Inspired by increasing demand for mainframes running electronic-commerce applications, IBM last week rolled out a new version of its OS/390 mainframe operating system, featuring beefed up security, systems management, and encryption capabilities.
IBM officials also shed a ray of light on what users can expect in Version 2, Release 9, due to ship in March 2000. Officials said they plan to further improve the operating system's native file and print serving for Windows clients, text-search support for Extensible Markup Language (XML)-generated documents, and unidentified Unix System Services functions.
Many of the features added to Version 2, Release 8, of OS/390 are aimed at helping corporate users integrate core business processes with those of their suppliers, partners, and customers.
"All this activity is driving a dramatic shift in the nature and volumes of transactions, where a single Web site can spawn hundreds of transactions. The shift to e-transactions is bringing with it a heavy requirement for scaling and security," said Doug Baylog, director of IBM's OS/390 software group, in Somers, N.Y.
"Release 8 is focused on that next generation of e-transaction processing and infrastructure," Baylog added.
An important improvement to the product's security, officials said, is that the exchange of encryption keys between the end points of a virtual private network (VPN) can now be automated and dynamically managed through the Internet Key Exchange, a commonly accepted protocol for cryptographic key and security management.

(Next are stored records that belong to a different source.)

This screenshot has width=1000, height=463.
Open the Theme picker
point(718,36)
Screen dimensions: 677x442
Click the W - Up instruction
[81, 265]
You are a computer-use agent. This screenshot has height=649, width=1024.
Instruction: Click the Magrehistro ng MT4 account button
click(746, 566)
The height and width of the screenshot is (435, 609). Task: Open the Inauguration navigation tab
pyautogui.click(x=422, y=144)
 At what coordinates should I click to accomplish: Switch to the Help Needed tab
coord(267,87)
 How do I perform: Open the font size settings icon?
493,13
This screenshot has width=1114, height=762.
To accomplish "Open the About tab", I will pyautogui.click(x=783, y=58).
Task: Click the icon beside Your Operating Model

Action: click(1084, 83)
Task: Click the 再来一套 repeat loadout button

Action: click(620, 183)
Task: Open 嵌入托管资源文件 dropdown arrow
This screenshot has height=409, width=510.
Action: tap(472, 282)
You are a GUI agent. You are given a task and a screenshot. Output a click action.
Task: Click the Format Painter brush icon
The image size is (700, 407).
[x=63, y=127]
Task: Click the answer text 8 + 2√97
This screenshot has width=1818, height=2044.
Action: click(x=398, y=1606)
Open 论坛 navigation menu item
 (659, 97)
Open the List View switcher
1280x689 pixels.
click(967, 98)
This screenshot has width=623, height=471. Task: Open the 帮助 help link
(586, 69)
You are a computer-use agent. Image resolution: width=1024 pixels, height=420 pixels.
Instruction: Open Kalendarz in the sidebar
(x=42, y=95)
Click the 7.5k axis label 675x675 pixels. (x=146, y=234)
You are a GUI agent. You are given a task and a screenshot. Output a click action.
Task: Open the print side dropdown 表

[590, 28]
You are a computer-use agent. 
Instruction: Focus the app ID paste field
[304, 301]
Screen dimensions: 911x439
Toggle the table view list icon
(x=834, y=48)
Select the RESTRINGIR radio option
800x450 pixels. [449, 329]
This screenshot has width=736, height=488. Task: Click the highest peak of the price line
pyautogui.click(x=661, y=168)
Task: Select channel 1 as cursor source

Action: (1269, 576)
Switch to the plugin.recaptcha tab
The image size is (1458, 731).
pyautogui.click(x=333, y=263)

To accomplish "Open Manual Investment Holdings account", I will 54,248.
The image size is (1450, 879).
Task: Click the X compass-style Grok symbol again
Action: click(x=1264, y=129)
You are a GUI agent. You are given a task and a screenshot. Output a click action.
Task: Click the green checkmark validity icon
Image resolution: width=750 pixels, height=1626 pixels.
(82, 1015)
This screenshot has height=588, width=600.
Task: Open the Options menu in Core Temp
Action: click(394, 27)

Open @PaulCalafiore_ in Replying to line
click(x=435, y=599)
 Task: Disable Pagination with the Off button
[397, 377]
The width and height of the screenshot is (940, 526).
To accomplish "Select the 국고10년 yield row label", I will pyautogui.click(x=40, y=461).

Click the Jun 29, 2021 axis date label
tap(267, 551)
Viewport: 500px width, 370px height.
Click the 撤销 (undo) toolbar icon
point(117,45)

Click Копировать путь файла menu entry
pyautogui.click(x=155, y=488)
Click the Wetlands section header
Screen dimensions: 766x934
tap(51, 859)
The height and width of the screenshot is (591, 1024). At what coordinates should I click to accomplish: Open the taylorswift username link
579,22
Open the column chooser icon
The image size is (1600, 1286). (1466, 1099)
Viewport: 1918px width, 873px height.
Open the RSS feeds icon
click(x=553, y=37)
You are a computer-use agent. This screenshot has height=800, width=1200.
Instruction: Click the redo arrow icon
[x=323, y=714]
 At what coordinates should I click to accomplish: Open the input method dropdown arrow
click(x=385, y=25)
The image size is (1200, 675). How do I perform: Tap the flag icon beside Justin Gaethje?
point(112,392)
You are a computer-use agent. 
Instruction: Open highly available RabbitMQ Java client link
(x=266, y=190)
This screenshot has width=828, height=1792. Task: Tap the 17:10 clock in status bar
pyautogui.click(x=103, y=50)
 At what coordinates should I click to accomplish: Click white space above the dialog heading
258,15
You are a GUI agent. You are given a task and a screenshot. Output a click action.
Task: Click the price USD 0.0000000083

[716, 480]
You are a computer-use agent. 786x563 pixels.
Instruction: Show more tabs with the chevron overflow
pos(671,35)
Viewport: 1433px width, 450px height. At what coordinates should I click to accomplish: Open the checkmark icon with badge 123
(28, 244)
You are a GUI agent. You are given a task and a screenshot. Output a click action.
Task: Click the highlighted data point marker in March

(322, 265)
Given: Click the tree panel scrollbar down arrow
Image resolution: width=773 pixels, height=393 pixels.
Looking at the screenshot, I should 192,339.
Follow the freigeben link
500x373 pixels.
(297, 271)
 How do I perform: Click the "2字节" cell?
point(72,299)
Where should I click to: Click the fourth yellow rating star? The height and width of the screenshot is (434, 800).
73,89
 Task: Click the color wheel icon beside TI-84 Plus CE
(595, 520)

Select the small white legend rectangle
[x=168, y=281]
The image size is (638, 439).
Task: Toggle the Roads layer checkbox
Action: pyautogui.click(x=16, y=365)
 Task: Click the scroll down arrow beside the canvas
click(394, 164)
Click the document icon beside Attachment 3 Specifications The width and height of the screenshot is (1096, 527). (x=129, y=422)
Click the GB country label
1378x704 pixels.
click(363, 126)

"We have had VPN support [in OS/390] before, but what we did not have was the ability for the systems on the other end of the VPN tunnel to react to changes in keys and synchronisation. We have implemented this protocol to simplify what is needed for two servers from two different companies in a supplier relationship," Baylog said.
In Release 8, IBM has also centralised the management of digital certificates belonging to server applications and their related private encryption keys. Company officials believe this will help both users and developers provide common management of such certificates in addition to the "chain of trust" necessary to verify client certificates.
IBM has also added support for the Lightweight Directory Access Protocol (LDAP), Version 3, designed specifically for new and emerging networked electronic-business application-development efforts. OS/390, Release 8, includes support for Java, LDAP access to Resource Access Control Facility, and support for Secure Sockets Layer for encrypted privacy of communication.
Also in Release 8 is an improved version of the SecureWay Communication Server, which now provides Virtual Addressing (VIPA) takeover. VIPA makes it possible for real IP addresses for network connections to be associated with "pseudo" addresses sometimes assigned to users.
Users were generally pleased about the technical additions to the product, saying bigger, faster, stronger features for e-commerce applications are never unwelcome.
"We are constantly evaluating what new mainframe-based services or products we can bring to the Web, and in so doing are constantly reminded how much security and reliability we need. [Release 8] has some nice things for us to consider," said Tom Wilson, a purchasing agent at a large Mid-western bank.
IBM has improved on Release 7's capability to offer differentiated service to various categories of users, which allowed administrators to set high, medium, and low priorities of service. In Release 8, IBM has added support for the Reservation protocol, or RSVP, a protocol to accommodate a variety of multimedia services.
According to Baylog, IBM has given Release 8 the capability to set policies that allow traffic priorities on a network to be more dynamically updated through new Policy Agents. For instance, on the fly, administrators can have traffic related to SAP take precedence over that being generated by PointCast.